[Screenshot grounding data]
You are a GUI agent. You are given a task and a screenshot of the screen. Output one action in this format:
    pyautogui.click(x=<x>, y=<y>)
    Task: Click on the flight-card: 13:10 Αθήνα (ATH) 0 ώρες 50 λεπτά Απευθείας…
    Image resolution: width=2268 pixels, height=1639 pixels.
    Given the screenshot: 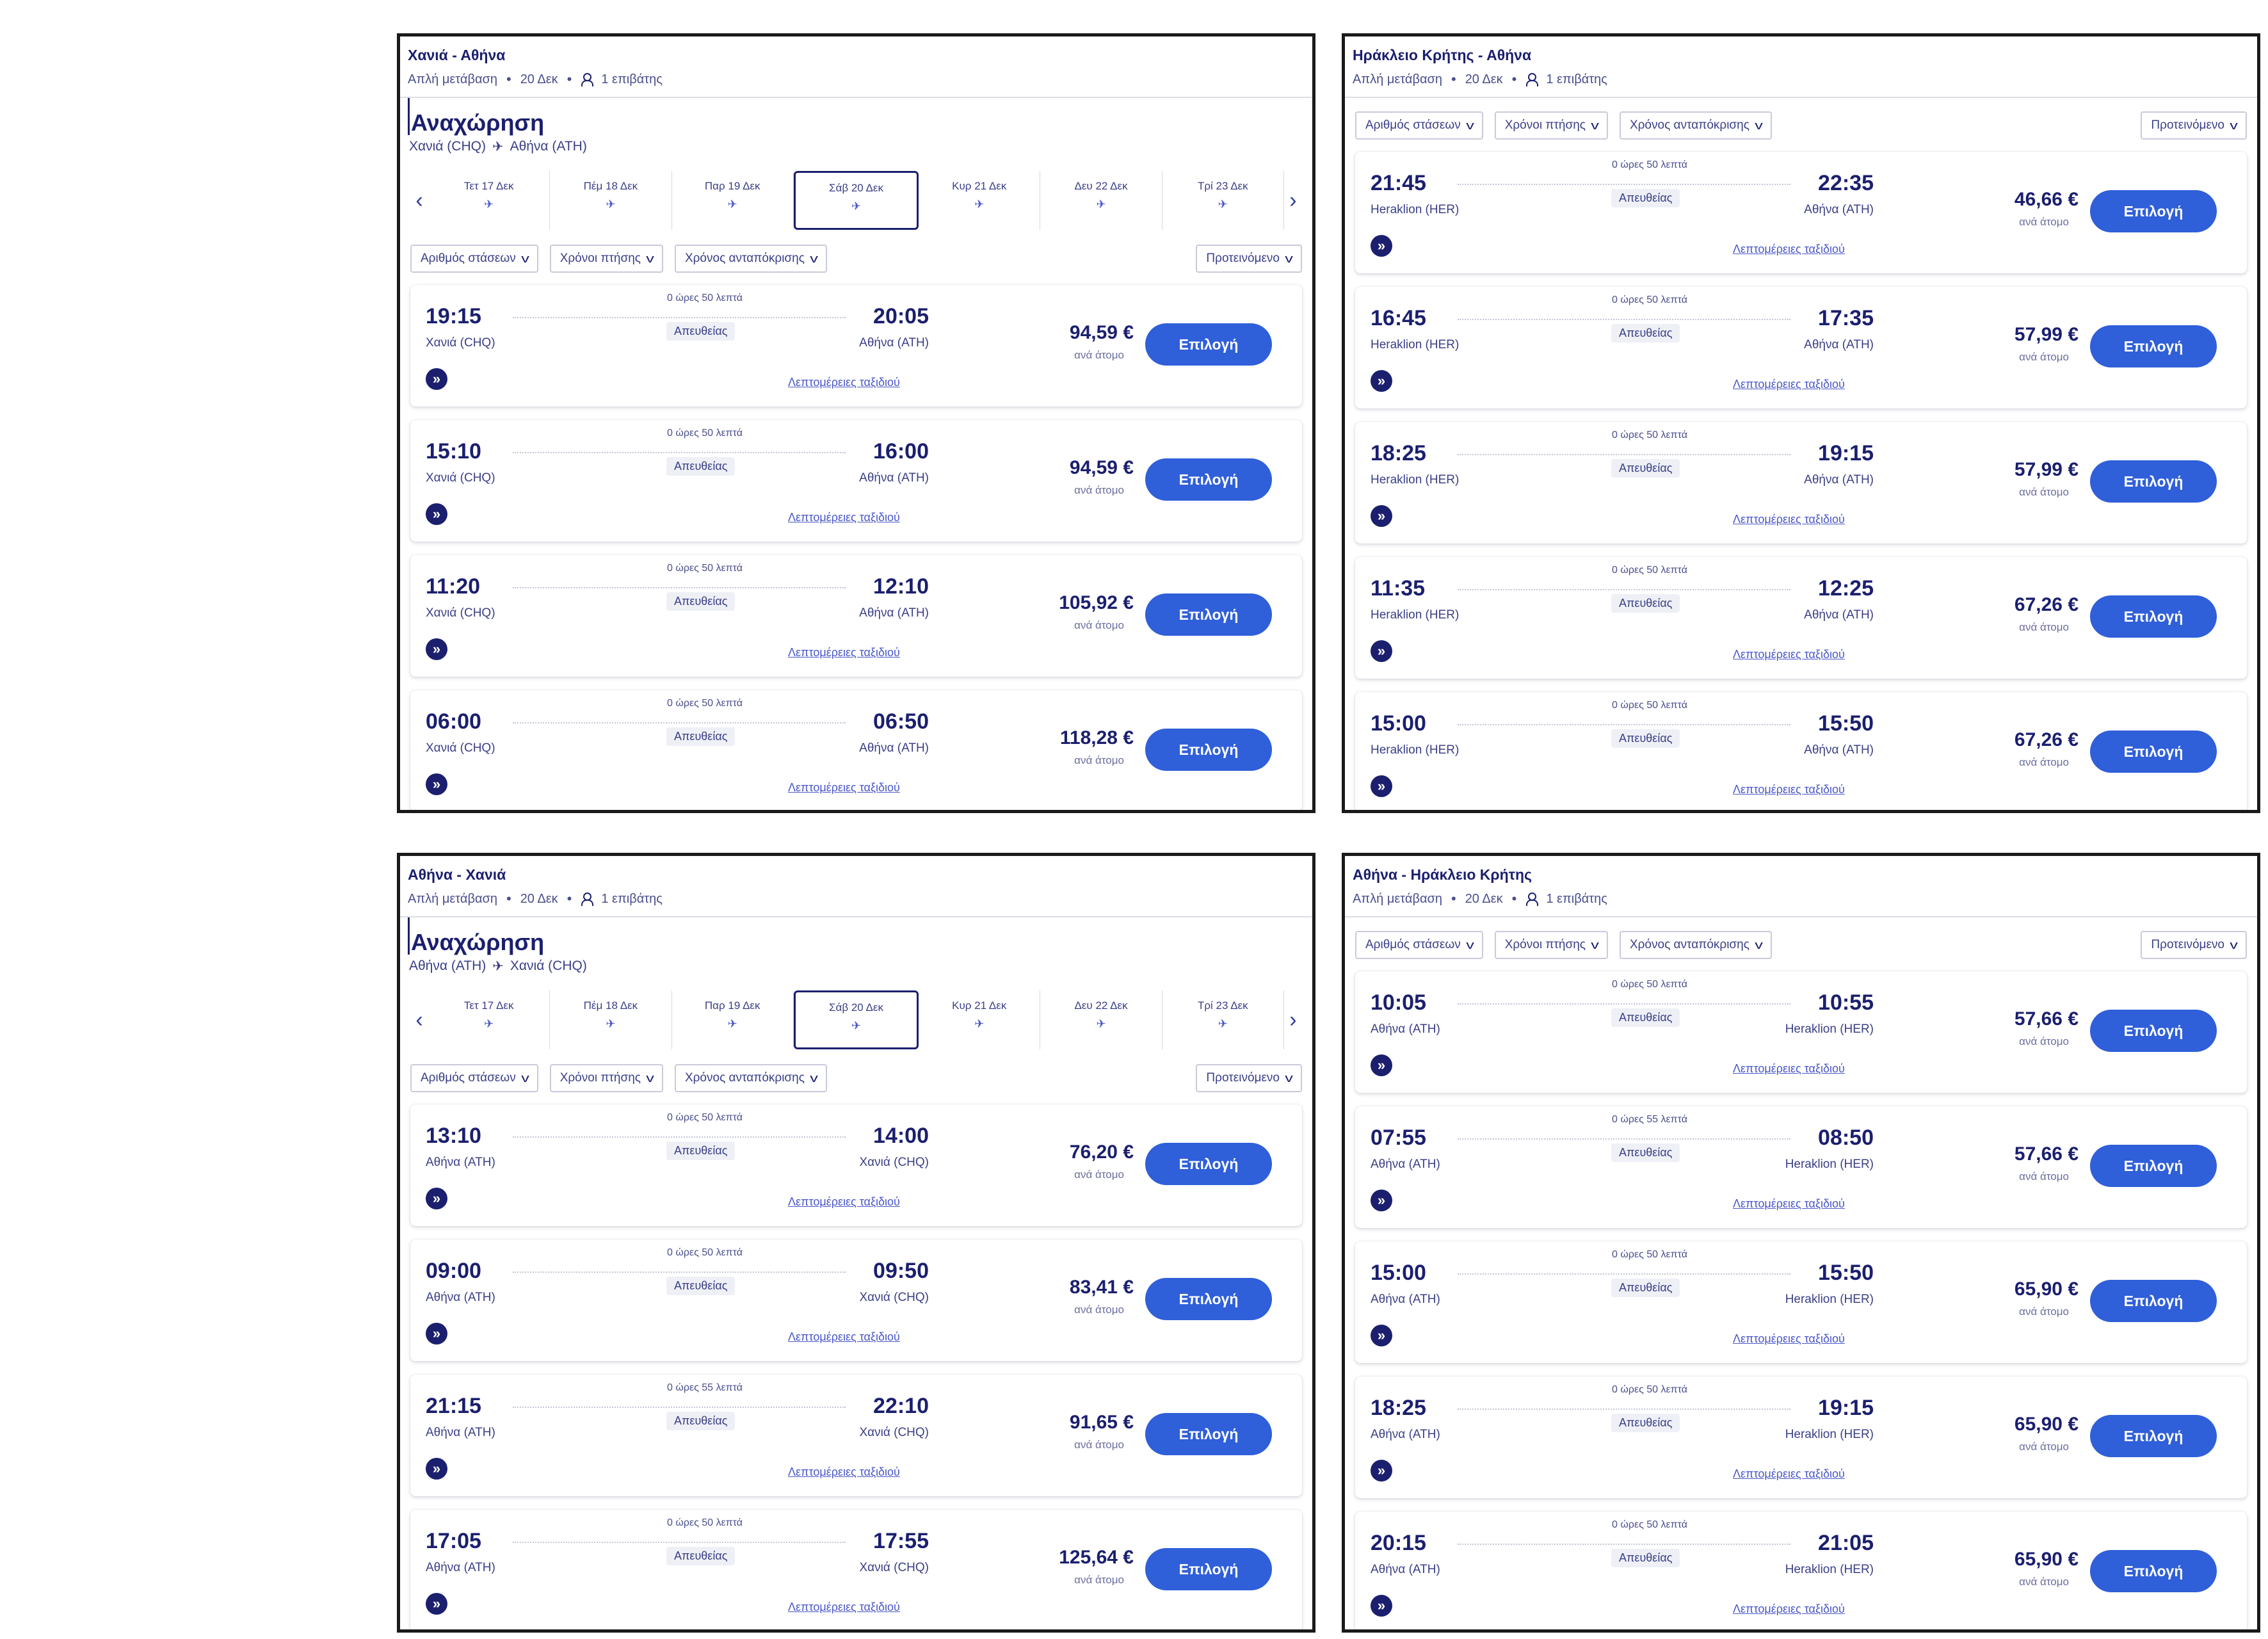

## YOUR GOAL
Duplicate every line of the listing above word for word, without the pictures.

## RESPONSE
You are a GUI agent. You are given a task and a screenshot of the screen. Output one action in this format:
    pyautogui.click(x=<x>, y=<y>)
    Task: Click on the flight-card: 13:10 Αθήνα (ATH) 0 ώρες 50 λεπτά Απευθείας…
    Image resolution: width=2268 pixels, height=1639 pixels.
    Given the screenshot: 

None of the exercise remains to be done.